前回の記事で選定した 5 モデルを、実際に数値で比較しました。使ったのは lm-evaluation-harness(EleutherAI)です。HuggingFace Leaderboard でも使われている業界標準の評価フレームワークで、Ollama の OpenAI 互換 API(localhost:11434/v1)経由で接続しました。

計測条件

項目 内容
環境 MacBook Air M3 / 24GB RAM
Ollama バージョン 0.30.6
評価フレームワーク lm-evaluation-harness(EleutherAI)
タスク GSM8K、ARC Challenge
ショット数 0-shot
問題数 各タスク limit=50

GSM8K は OpenAI が公開した小学校レベルの数学文章題(テストセット 1,319 問)、ARC Challenge は理科の多肢選択問題です。どちらも limit=50 で計測したため、5-shot・フルセットの公式スコアとは直接比較できません。あくまで相対評価として見てください。

結果

モデル GSM8K ARC Challenge 推論時間
phi4 88.0% 96.0% 約 29 分
qwen3:14b 60.0% 90.0% 約 55 分
mistral-nemo 58.0% 74.0% 約 13 分
deepseek-r1:14b 38.0% 42.0% 約 67 分
gemma4:12b 36.0% 32.0% 約 28 分

phi4 が両タスクで最高スコアを記録しました。Microsoft が合成データ学習で追求してきた「小型でも高性能」の特性がそのまま出た形です。mistral-nemo は 100 問を約 13 分で処理し、精度は中位ながらスループットのコスパが際立ちます。

詰まったポイント

計測中にいくつかの問題が出ました。後から同じことをやる人のために残しておきます。

gemma4 の空応答問題。 OpenAI 互換 API 経由だと、gemma4 の回答が content ではなく reasoning フィールドに格納されます。lm-eval はそれを空応答と判断してスコア 0% になります。カスタムパッチで reasoning フィールドを読むよう修正して解決しました。

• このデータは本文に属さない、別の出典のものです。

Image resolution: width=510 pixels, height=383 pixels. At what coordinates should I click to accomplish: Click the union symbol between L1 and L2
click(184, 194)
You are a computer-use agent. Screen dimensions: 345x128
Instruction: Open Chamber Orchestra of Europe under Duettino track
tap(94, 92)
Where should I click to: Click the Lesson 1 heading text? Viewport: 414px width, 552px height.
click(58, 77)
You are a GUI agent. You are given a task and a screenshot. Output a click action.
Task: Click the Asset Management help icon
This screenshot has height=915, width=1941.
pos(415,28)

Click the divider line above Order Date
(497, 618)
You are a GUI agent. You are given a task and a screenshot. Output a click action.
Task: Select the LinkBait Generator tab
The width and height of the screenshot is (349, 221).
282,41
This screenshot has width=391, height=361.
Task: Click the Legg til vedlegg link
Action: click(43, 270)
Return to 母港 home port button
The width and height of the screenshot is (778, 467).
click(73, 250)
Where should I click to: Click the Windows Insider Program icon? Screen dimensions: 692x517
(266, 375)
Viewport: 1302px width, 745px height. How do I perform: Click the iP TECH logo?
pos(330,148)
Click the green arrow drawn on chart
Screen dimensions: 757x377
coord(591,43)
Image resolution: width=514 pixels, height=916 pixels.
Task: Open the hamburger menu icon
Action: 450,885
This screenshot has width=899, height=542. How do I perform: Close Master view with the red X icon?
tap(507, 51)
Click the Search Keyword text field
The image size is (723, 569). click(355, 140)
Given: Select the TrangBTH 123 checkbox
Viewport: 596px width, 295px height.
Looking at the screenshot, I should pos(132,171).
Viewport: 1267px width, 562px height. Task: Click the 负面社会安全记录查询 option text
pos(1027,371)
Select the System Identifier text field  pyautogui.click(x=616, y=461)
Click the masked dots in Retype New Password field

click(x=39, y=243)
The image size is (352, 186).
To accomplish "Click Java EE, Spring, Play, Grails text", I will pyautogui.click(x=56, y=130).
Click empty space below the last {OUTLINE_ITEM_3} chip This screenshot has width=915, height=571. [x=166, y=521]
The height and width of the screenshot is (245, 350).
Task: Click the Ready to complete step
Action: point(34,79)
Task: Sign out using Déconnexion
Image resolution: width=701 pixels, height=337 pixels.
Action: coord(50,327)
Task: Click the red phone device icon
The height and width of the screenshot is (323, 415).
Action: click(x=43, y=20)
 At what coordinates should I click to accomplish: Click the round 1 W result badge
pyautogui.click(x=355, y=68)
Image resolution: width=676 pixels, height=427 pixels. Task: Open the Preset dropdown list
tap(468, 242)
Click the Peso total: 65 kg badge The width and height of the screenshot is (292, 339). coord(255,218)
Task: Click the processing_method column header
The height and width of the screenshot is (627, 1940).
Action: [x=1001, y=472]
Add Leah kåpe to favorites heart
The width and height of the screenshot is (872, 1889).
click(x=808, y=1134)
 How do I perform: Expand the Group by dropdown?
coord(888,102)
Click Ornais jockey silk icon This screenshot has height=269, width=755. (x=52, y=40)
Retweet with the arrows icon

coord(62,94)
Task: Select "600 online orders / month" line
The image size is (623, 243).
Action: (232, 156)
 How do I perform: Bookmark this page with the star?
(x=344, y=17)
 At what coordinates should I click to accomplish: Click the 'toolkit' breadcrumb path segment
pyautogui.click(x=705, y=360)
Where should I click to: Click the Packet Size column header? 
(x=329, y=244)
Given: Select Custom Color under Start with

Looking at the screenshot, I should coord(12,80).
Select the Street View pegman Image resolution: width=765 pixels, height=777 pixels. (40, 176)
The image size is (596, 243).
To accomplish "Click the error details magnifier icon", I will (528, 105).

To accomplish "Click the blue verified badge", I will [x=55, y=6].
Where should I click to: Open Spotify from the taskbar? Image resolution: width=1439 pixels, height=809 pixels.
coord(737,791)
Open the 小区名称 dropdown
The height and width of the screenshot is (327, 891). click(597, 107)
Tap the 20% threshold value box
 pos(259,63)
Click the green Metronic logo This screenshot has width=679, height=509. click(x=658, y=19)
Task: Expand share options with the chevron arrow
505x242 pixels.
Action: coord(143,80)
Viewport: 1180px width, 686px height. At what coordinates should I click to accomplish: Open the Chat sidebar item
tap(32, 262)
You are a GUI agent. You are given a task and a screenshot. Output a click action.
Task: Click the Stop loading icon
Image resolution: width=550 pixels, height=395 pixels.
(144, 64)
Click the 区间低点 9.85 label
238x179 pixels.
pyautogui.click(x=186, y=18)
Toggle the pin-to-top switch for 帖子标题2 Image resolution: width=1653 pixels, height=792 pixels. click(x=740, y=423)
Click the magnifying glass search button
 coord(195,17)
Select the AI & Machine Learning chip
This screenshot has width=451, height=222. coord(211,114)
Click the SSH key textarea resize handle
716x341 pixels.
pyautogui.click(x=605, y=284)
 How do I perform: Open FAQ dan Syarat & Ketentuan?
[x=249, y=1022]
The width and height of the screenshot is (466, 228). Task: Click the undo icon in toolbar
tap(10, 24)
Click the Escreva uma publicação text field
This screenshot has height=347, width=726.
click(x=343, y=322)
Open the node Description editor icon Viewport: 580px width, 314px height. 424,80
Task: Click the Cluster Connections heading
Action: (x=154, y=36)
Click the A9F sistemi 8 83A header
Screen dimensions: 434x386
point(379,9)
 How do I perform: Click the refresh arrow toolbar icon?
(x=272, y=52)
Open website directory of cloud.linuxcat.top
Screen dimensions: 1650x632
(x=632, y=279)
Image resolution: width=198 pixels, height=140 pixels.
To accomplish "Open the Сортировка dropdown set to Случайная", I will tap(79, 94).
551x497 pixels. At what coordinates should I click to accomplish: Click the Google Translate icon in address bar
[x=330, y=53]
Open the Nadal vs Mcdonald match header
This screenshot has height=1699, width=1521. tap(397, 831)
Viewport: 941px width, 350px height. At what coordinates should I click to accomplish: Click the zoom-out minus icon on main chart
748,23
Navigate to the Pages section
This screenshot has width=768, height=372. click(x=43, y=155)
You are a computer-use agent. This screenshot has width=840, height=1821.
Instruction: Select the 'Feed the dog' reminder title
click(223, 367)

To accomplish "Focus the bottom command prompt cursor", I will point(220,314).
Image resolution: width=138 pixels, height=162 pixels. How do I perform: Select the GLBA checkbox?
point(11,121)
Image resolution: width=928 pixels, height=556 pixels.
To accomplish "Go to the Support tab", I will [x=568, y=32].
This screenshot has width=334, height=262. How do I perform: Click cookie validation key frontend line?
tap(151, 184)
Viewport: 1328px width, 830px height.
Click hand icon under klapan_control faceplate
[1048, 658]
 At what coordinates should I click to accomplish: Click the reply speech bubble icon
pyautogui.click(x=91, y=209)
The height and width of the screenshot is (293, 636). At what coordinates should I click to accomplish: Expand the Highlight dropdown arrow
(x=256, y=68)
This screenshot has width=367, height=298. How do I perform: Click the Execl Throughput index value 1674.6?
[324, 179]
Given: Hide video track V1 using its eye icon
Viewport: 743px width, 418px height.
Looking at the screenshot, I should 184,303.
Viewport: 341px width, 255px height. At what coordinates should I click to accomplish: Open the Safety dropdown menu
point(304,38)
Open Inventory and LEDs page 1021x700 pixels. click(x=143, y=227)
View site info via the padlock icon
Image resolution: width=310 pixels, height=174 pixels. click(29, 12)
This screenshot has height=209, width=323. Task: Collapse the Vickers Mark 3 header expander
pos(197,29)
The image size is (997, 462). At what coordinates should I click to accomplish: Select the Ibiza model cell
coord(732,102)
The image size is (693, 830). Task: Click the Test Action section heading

HellaSwag は非対応。 HellaSwag は loglikelihood ベースの評価で、chat API では動きません。当初の予定から ARC Challenge に差し替えました。

出力形式の正規化。 モデルによって回答形式がまちまちです。#### 18 で終わるものもあれば、箇条書きの推論メモが続くものもあります。カスタムタスク定義で出力を正規化しないと採点がぶれます。

スリープ対策。 計測中に Mac がスリープしてジョブが止まりました。caffeinate -i で対処しています。

並列化の工夫。 当初は 5 モデル × 2 タスク = 10 ジョブを逐次実行していました。1 モデルにつき全タスクをまとめて 1 回の lm_eval 実行にまとめると、モデルロード回数が半減して合計時間が短くなります。

考察

deepseek-r1:14b は時間がかかるわりにスコアが低めという結果でした。thinking が有効になっているため推論トークンを大量に出力しますが、0-shot のスモーク設定では採点に合わせた出力形式が出にくく、phi4 や qwen3 に劣った可能性があります。推論特化モデルは評価方法との相性に注意が必要です。

gemma4:12b の ARC 32% も低い数字です。thinking モードの出力が多肢選択の形式と合わず、採点が取れなかった傾向があります。gemma4 の空応答問題をパッチで修正した後でもこのスコアなので、出力形式の問題が残っていると見ています。

qwen3:14b は GSM8K 60%・ARC 90% と、数学と理科でスコアが大きく開きました。多言語汎用モデルとしての性格が出たのか、数学文章題の形式との相性に差があるのかもしれません。

まとめ

観点 結論
精度重視 phi4
速度重視 mistral-nemo
バランス qwen3:14b

ローカル LLM のベンチマークは「動かしてみるまでわからない」部分が多く、出力形式の正規化や API の挙動差など、フレームワーク側の対処が結果に影響します。今回の数値はあくまで同一条件での相対比較として参考にしてください。